# Introduction to Statistics

- __Theoretical perspective:__ Statistics is primarily an applied branch of mathematics, which tries to make sense of observations in the real world. 

- __Practical perspective:__ Statistics can help us make decisions in uncertain situations.

--

`Statistics and Probability are not the same. Probability theory enables us to find the consequences of a given ideal world, while statistical theory enables us to to measure the extent to which our world is ideal`

---

## StatisticS

- __The Field of Statistics:__ the study and practice of collecting and analyzing data.

- __Statistics:__ facts about, or summaries of data.


--


- __Descriptive statistics (sample):__ describe what the data shows, making the data we get more digestable eventhough we lose information about individual data point.

- __Inferential statistics (population):__ allow us to make conclusions that extend beyond the data (i.e.: testing an hyphotesis!) and help us make decisions about data when there's uncertainty.

--

`Statistics works as a proxy which is something related to what we want to measure, but isn't exactly what we want to measure`


---

## Exploratory Data Analysis (EDA)

It may seems counterintuitive, but classical statistics focused almost exclusively on _inference_ (i.e.: a complex set of procedures for drawing conclusions about large populations based on small samples).
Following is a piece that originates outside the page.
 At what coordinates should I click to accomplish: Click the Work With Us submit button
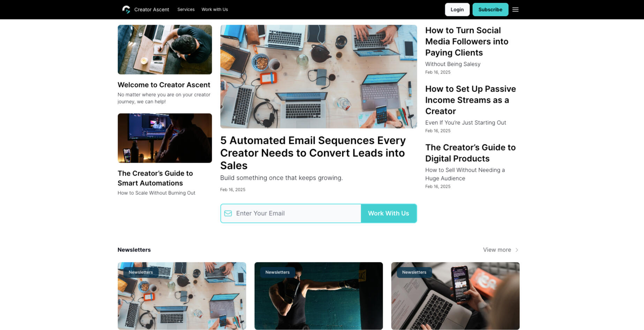[389, 213]
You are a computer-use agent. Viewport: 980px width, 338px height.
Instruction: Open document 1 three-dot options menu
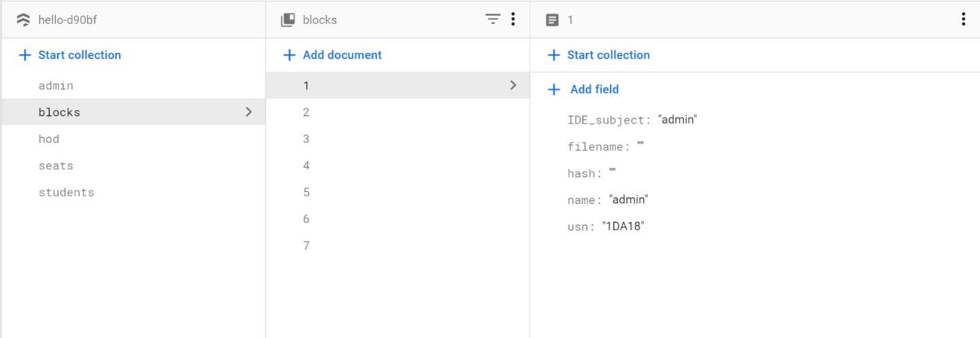tap(963, 20)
However, with the ready availability of computing power and expressive data analysis software, exploratory data analysis (a.k.a.: descriptive statistics), consistent on simple plots and summary statistics, have evolved well beyond its original scope.



---

### Elements of Structured Data (Data Types)

__Numeric:__ Data that are expressed on a numeric scale.

- __Continous ->__ Data that can take on any value in an interval (Synonyms: interval, float, numeric)

- __Discrete ->__ Data that can take on only integer values, such as counts (Synonyms: integer, count)



__Categorical:__ Data that can take on only a specific set of values representing a set of possible categories (Synonyms: enums, enumerated, factors, nominal).

- __Binary ->__ A special case of categorical data with just two categories of values, e.g.: 0/1, true/false (Synonyms: dichotomous, logical, indicator, boolean)

- __Ordinal ->__ Categorical data that has an explicit ordering (Synonyms: ordered factor).

---

### Rectangular Data

__Dataframe:__ Rectangular data (like a spreadsheet) is the basic data structure for statistical (and machine learning) models.

__Feature:__ A column within a table is commonly referred to as a feature (Synonyms: attribute, input, predictor, variable).

__Record:__ A row within a table is commonly referred to as a record (Synonyms: case, example, instance, observation, pattern, sample)

---

### Libraries

- [SciPy](https://docs.scipy.org/doc/scipy/reference/index.html#scipy-api)

- [statsmodels](https://www.statsmodels.org/stable/api.html)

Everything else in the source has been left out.